Now suddenly July is on the horizon, although the weather belies that fact, thoughts do turn to the approaching summer holidays. My children break up on the 5th, which seems like madness and will give them a full two months before returning to school in September. I always get school fatigue at this point in the year and long for them to finish and be free of the rigours of the final term. But then the stretch of holiday arrives and it is bittersweet as after the onslaught and discipline of school, they go into some sort of free-fall, where they don't know what to do with themselves and loll around the house restlessly. This is usually followed by a tirade from me on how I used to entertain myself all summer with nothing but my bicycle and a curlywurly bar...circa 1981.
I am starting to see that our choice, years back, to buy a farmhouse surrounded by fields was perhaps not as savvy for family life as it appeared. Although just a mile or so from town, we are isolated and both of my children will always need to be driven from our rural place to see friends or do anything. This is becoming increasingly hard for my 12 year old daughter, whose time with her friends is all-important. I can see that for years to come I will be a taxi for them, but also that I can't get frustrated with that fact; we choose a rural location for its beauty, when we had a toddler and baby on the way. Now they are grown (growing) I see how that choice worked then, and has different challenges now. However come next year we will start big development work on our house, we will be broadening it and making it more teenage-friendly in readiness for years to come. Very much looking forward to that.

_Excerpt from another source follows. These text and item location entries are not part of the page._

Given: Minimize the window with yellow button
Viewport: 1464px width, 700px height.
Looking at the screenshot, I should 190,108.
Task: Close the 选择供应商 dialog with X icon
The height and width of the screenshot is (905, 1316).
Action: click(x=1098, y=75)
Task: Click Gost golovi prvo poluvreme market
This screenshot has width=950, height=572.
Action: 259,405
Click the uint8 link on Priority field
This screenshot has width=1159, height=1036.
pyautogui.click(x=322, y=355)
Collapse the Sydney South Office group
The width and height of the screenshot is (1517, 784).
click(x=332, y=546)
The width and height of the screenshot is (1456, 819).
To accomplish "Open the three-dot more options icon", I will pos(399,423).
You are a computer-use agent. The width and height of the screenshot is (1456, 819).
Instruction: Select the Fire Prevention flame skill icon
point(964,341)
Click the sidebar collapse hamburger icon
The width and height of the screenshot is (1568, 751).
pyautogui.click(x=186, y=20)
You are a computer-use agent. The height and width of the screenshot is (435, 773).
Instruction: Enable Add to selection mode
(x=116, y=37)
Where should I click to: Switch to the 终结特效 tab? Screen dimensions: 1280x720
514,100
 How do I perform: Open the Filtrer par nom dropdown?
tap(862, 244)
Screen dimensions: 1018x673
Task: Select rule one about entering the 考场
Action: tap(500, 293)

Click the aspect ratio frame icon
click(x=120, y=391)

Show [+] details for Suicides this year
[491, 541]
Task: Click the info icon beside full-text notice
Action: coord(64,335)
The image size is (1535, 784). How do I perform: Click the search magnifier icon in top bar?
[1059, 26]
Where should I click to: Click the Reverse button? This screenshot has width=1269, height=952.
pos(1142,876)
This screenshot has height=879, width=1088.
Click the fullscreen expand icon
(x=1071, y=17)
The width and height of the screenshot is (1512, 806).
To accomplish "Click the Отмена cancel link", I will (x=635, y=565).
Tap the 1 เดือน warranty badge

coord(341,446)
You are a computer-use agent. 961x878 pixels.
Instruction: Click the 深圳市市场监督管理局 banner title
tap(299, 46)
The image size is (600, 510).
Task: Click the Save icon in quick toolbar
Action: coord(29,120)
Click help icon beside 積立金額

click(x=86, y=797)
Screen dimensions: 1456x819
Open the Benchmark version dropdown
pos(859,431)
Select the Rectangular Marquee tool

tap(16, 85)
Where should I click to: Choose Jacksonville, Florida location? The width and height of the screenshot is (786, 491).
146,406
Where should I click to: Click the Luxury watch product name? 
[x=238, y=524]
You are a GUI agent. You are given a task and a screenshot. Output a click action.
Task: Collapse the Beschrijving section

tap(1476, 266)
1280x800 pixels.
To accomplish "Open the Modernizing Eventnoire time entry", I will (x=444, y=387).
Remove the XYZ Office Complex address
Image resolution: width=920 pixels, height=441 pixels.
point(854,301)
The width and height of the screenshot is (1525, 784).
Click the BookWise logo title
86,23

Thank you for all of your wonderful, life-asserting comments and emails about my choice to stop work. In my sickened state I re-read them and took comfort from them. So many of you expected this turn of events and could see that in the trajectory of me, it was timely and right. I think so too.
I am ready to do nothing for a few months once I stop working. I will revel in the fact. I want to wake up and have nowhere that I need to be. I can't tell you how liberating that will feel, after so many years of corporate meetings and calls that always start early and run all day. How is it that there is so much speaking required? I want the quiet.